At the California state level, closing the gender gap could drive $272 billion in GDP by 2025. California could achieve this from higher female participation in the labor force, narrowing the gap between the number of men and women who work part-time and full-time, and getting women in employed in more productive sectors.

Achieving full gender parity, where women participate in the economy at the same level as men, California could drive $648 billion in 2025 GDP. At a national level, the U.S. could add $2.1 trillion in 2025 GDP by closing the gender gap in work. Gender parity in the U.S. would boost that figure to $4.3 trillion.

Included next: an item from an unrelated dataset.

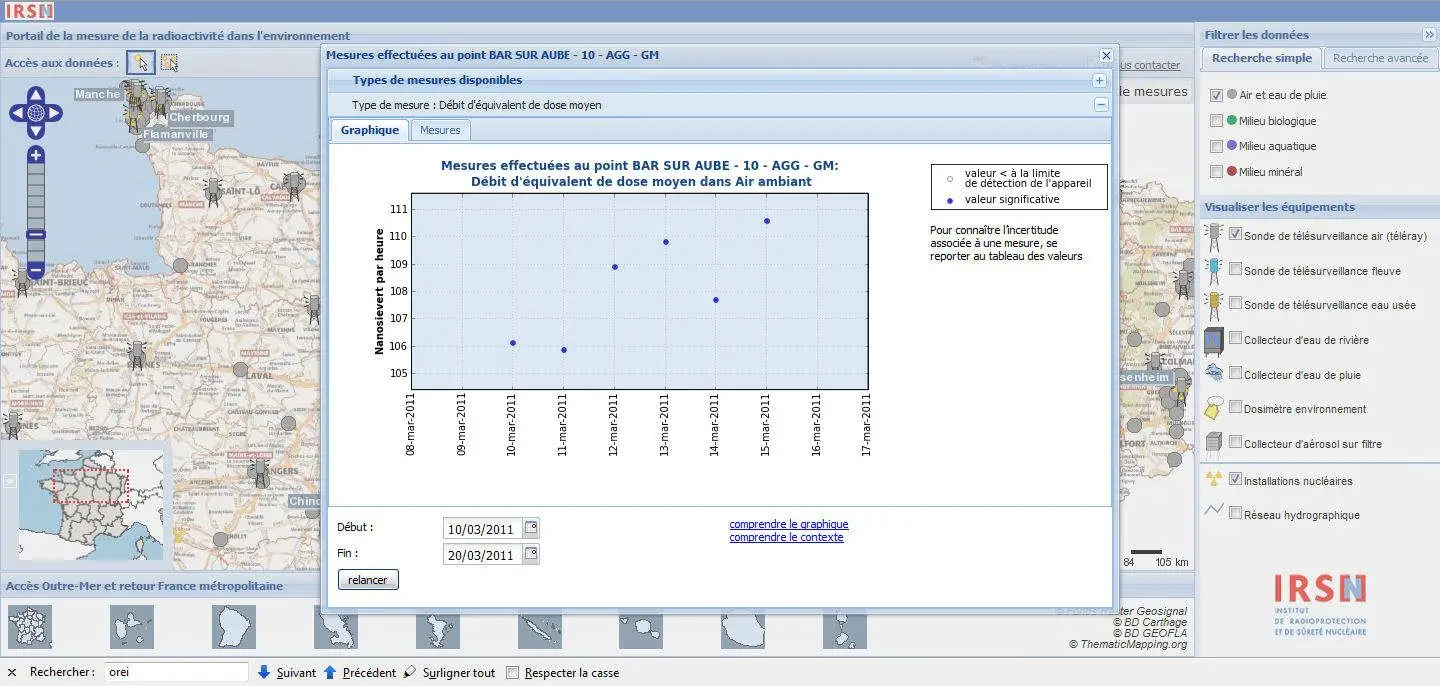1440x686 pixels.
Task: Switch to the Mesures tab
Action: click(440, 130)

All of these stats, of course, are best-case scenarios that are highly dependent upon actions local government and big businesses take. The goal with this report, lead author Kweilin Elligrud told TechCrunch in an email, is twofold. One is for the government, businesses and nonprofits to take action around gender equality. In the report, McKinsey lays out several potential interventions to effect change, including providing financial incentives and support, creating economic opportunities and implementing laws, policies and regulations. It also notes how companies like Google and Netflix have set best practices to build upon in unpaid care work. At Google, when the company increased paid leave from 12 to 18 weeks, the rate at which new mothers left fell by 50%.

The second goal is to “bring more people to the table to talk about this and act on this,” Elligrud said. “It is not just the right thing to do for half the population, it is the smart economic thing to do.”